### Task details
Only the lines from the line that contains "This screenshot has width=393, height=1373." through the final line of the entries below belong in your answer, copied exactly and without pictures.
START Records for this exercise
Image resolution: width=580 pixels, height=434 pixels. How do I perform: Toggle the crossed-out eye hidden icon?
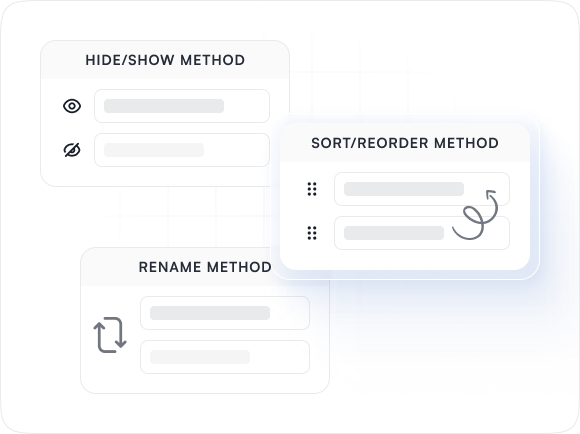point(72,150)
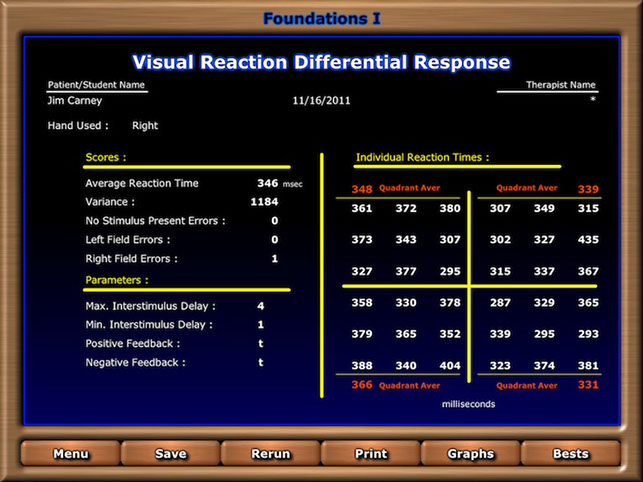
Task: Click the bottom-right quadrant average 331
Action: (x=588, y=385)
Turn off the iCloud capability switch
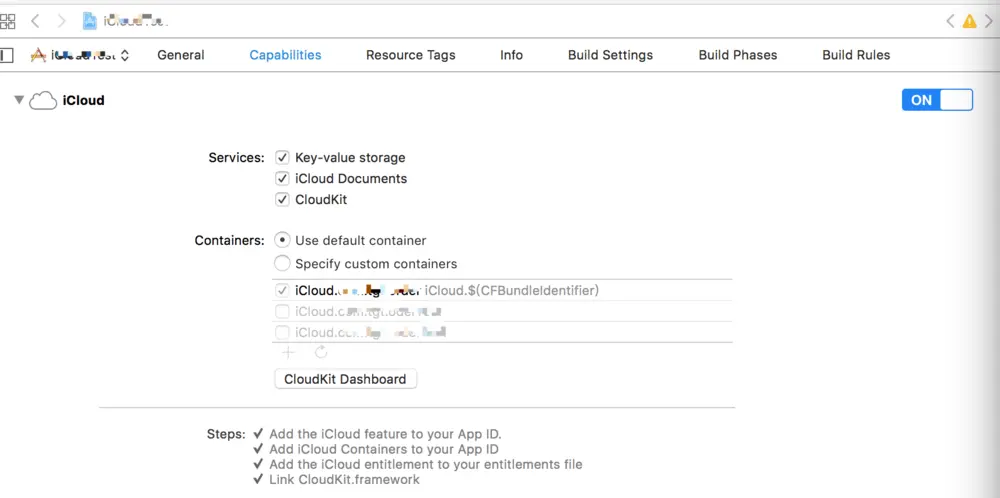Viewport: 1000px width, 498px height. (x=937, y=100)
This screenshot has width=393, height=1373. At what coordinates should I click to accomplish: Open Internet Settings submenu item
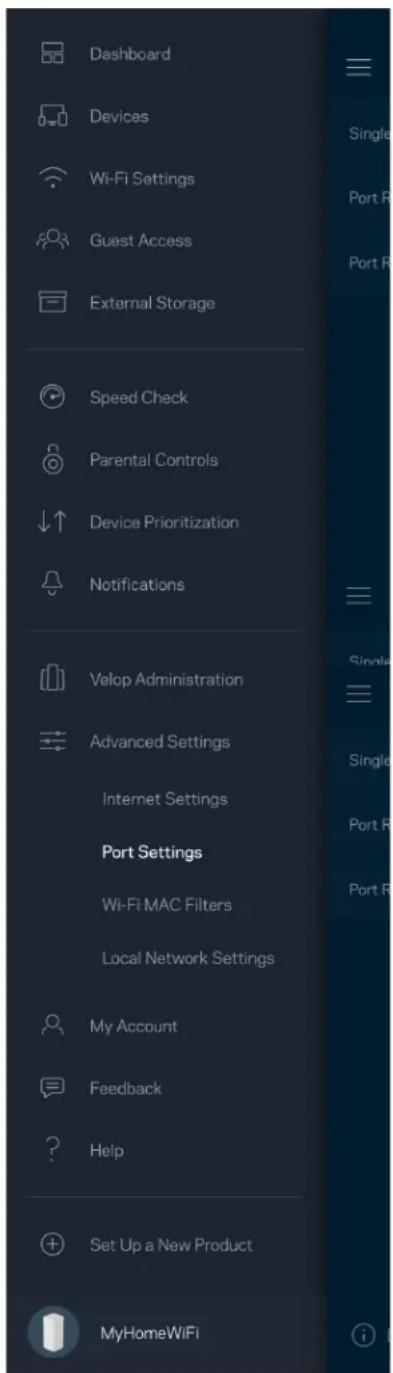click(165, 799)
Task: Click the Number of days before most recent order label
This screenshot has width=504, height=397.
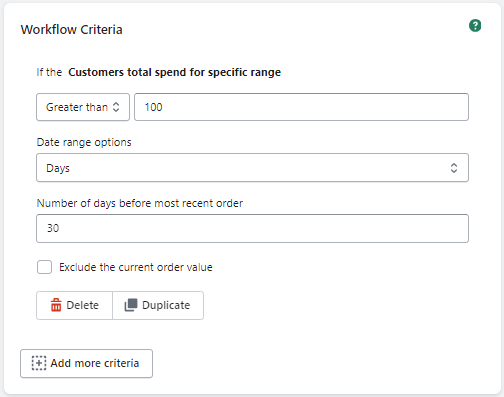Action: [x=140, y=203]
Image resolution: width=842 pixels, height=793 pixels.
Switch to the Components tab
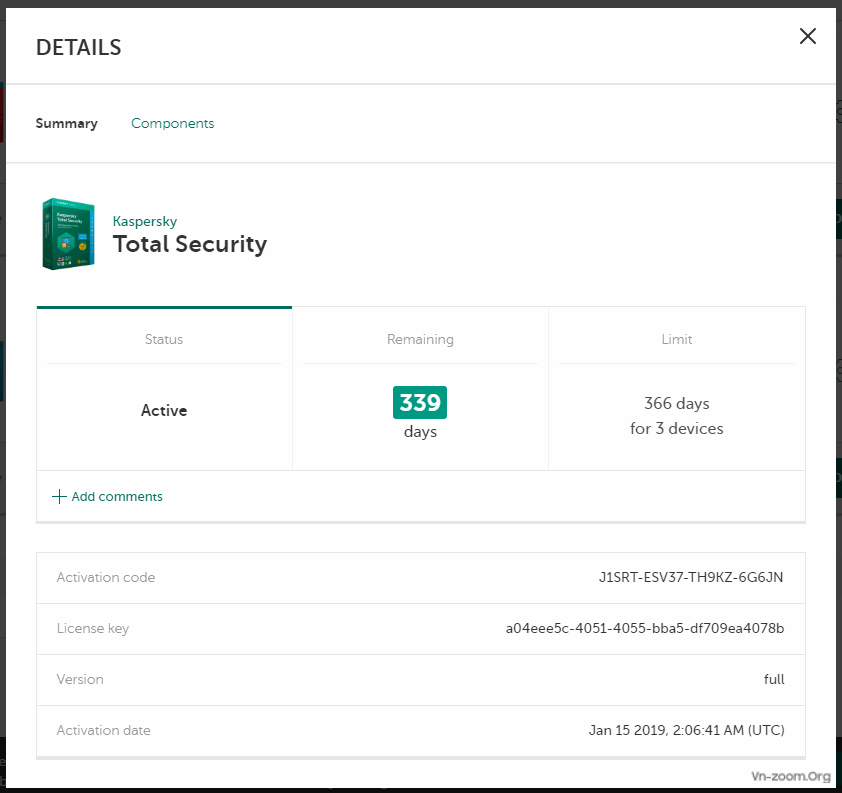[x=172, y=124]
END Records for this exercise
### Written answer
This screenshot has width=393, height=1373. At what coordinates should I click to accomplish: Open Internet Settings submenu item
click(165, 799)
Task: Click the Number of days before most recent order label
This screenshot has width=504, height=397.
Action: [x=140, y=203]
Image resolution: width=842 pixels, height=793 pixels.
Switch to the Components tab
[x=172, y=124]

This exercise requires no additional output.